▶ _Task statement_
Copy the following records exactly as they appear, line for line.

▶ _Data supplied_

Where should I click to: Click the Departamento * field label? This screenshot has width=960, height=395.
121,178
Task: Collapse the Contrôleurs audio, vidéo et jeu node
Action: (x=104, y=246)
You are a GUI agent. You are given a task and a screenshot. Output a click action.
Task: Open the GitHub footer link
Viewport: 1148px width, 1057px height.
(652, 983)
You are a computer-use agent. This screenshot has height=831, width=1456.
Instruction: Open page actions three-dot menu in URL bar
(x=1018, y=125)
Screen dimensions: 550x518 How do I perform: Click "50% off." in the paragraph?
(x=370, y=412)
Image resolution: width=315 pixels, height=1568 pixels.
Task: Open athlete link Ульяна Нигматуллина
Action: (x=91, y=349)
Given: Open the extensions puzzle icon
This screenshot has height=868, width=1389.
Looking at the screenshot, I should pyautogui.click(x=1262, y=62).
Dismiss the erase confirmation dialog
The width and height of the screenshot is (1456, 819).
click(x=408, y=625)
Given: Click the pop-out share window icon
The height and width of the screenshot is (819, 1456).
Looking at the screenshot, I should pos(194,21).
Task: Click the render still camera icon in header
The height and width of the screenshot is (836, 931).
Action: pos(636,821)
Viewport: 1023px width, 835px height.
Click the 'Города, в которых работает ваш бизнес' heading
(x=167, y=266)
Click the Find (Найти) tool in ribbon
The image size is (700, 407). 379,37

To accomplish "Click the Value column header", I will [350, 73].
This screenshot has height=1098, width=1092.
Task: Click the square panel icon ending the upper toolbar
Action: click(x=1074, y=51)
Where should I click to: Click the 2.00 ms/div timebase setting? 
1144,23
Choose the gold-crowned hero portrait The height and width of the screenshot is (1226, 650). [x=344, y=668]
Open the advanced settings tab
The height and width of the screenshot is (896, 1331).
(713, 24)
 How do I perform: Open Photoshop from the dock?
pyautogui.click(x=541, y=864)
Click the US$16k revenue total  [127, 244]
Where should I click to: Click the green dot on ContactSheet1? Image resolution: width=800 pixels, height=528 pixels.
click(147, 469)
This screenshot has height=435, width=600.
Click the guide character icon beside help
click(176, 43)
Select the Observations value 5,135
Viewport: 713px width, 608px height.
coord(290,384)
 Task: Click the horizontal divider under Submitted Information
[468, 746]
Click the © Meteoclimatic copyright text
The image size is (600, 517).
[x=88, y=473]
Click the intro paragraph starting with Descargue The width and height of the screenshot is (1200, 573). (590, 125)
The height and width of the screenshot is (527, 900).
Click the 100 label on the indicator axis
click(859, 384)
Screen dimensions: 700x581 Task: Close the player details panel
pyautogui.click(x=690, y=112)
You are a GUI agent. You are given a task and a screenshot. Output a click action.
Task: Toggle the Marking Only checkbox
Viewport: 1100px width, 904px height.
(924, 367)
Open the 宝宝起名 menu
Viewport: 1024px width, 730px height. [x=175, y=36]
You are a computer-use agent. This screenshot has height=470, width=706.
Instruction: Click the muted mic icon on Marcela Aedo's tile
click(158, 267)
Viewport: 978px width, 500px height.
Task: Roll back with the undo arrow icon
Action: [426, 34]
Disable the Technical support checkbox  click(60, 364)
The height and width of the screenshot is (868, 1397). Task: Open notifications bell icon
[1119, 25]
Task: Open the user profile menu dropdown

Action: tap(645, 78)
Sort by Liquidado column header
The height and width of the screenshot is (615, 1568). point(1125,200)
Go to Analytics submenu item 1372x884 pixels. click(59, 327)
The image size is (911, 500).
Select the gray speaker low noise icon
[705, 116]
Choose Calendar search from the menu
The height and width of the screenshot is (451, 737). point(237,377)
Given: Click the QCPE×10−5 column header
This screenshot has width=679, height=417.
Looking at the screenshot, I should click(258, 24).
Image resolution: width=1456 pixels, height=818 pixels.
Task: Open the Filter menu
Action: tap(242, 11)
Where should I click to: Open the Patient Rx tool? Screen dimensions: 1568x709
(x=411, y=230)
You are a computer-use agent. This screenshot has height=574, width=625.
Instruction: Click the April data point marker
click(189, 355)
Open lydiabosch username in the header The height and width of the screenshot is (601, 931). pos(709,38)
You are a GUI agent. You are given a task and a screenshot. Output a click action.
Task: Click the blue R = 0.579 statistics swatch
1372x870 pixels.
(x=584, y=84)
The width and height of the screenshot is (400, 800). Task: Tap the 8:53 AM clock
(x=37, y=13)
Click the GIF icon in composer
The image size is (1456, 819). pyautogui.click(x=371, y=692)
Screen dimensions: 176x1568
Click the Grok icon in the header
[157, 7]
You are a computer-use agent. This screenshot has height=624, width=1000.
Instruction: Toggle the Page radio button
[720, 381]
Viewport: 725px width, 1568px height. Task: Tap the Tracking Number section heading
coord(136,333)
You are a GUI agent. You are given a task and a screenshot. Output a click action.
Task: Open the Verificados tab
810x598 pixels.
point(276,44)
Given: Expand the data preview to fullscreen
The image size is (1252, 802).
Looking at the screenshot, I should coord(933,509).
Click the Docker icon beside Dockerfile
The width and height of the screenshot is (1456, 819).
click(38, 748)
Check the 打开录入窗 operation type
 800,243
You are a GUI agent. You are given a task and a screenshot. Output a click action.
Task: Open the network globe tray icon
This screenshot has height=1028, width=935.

▶ _Exercise solution_
Where should I click to: Click the Departamento * field label? This screenshot has width=960, height=395.
121,178
Task: Collapse the Contrôleurs audio, vidéo et jeu node
Action: (x=104, y=246)
You are a GUI agent. You are given a task and a screenshot. Output a click action.
Task: Open the GitHub footer link
Viewport: 1148px width, 1057px height.
(652, 983)
You are a computer-use agent. This screenshot has height=831, width=1456.
Instruction: Open page actions three-dot menu in URL bar
(x=1018, y=125)
Screen dimensions: 550x518 How do I perform: Click "50% off." in the paragraph?
(x=370, y=412)
Image resolution: width=315 pixels, height=1568 pixels.
Task: Open athlete link Ульяна Нигматуллина
Action: (x=91, y=349)
Given: Open the extensions puzzle icon
This screenshot has height=868, width=1389.
Looking at the screenshot, I should pyautogui.click(x=1262, y=62).
Dismiss the erase confirmation dialog
The width and height of the screenshot is (1456, 819).
click(x=408, y=625)
Given: Click the pop-out share window icon
The height and width of the screenshot is (819, 1456).
Looking at the screenshot, I should pos(194,21).
Task: Click the render still camera icon in header
The height and width of the screenshot is (836, 931).
Action: pos(636,821)
Viewport: 1023px width, 835px height.
Click the 'Города, в которых работает ваш бизнес' heading
(x=167, y=266)
Click the Find (Найти) tool in ribbon
The image size is (700, 407). 379,37

To accomplish "Click the Value column header", I will [350, 73].
This screenshot has height=1098, width=1092.
Task: Click the square panel icon ending the upper toolbar
Action: click(x=1074, y=51)
Where should I click to: Click the 2.00 ms/div timebase setting? 
1144,23
Choose the gold-crowned hero portrait The height and width of the screenshot is (1226, 650). [x=344, y=668]
Open the advanced settings tab
The height and width of the screenshot is (896, 1331).
(713, 24)
 How do I perform: Open Photoshop from the dock?
pyautogui.click(x=541, y=864)
Click the US$16k revenue total  [127, 244]
Where should I click to: Click the green dot on ContactSheet1? Image resolution: width=800 pixels, height=528 pixels.
click(147, 469)
This screenshot has height=435, width=600.
Click the guide character icon beside help
click(176, 43)
Select the Observations value 5,135
Viewport: 713px width, 608px height.
coord(290,384)
 Task: Click the horizontal divider under Submitted Information
[468, 746]
Click the © Meteoclimatic copyright text
The image size is (600, 517).
[x=88, y=473]
Click the intro paragraph starting with Descargue The width and height of the screenshot is (1200, 573). (590, 125)
The height and width of the screenshot is (527, 900).
Click the 100 label on the indicator axis
click(859, 384)
Screen dimensions: 700x581 Task: Close the player details panel
pyautogui.click(x=690, y=112)
You are a GUI agent. You are given a task and a screenshot. Output a click action.
Task: Toggle the Marking Only checkbox
Viewport: 1100px width, 904px height.
(924, 367)
Open the 宝宝起名 menu
Viewport: 1024px width, 730px height. [x=175, y=36]
You are a computer-use agent. This screenshot has height=470, width=706.
Instruction: Click the muted mic icon on Marcela Aedo's tile
click(158, 267)
Viewport: 978px width, 500px height.
Task: Roll back with the undo arrow icon
Action: [426, 34]
Disable the Technical support checkbox  click(60, 364)
The height and width of the screenshot is (868, 1397). Task: Open notifications bell icon
[1119, 25]
Task: Open the user profile menu dropdown

Action: tap(645, 78)
Sort by Liquidado column header
The height and width of the screenshot is (615, 1568). point(1125,200)
Go to Analytics submenu item 1372x884 pixels. click(59, 327)
The image size is (911, 500).
Select the gray speaker low noise icon
[705, 116]
Choose Calendar search from the menu
The height and width of the screenshot is (451, 737). point(237,377)
Given: Click the QCPE×10−5 column header
This screenshot has width=679, height=417.
Looking at the screenshot, I should click(258, 24).
Image resolution: width=1456 pixels, height=818 pixels.
Task: Open the Filter menu
Action: tap(242, 11)
Where should I click to: Open the Patient Rx tool? Screen dimensions: 1568x709
(x=411, y=230)
You are a computer-use agent. This screenshot has height=574, width=625.
Instruction: Click the April data point marker
click(189, 355)
Open lydiabosch username in the header The height and width of the screenshot is (601, 931). pos(709,38)
You are a GUI agent. You are given a task and a screenshot. Output a click action.
Task: Click the blue R = 0.579 statistics swatch
1372x870 pixels.
(x=584, y=84)
The width and height of the screenshot is (400, 800). Task: Tap the 8:53 AM clock
(x=37, y=13)
Click the GIF icon in composer
The image size is (1456, 819). pyautogui.click(x=371, y=692)
Screen dimensions: 176x1568
Click the Grok icon in the header
[157, 7]
You are a computer-use agent. This screenshot has height=624, width=1000.
Instruction: Toggle the Page radio button
[720, 381]
Viewport: 725px width, 1568px height. Task: Tap the Tracking Number section heading
coord(136,333)
You are a GUI agent. You are given a task and a screenshot. Output a click action.
Task: Open the Verificados tab
810x598 pixels.
point(276,44)
Given: Expand the data preview to fullscreen
The image size is (1252, 802).
Looking at the screenshot, I should coord(933,509).
Click the Docker icon beside Dockerfile
The width and height of the screenshot is (1456, 819).
click(38, 748)
Check the 打开录入窗 operation type
 800,243
You are a GUI agent. You are given a task and a screenshot. Output a click action.
Task: Open the network globe tray icon
This screenshot has height=1028, width=935.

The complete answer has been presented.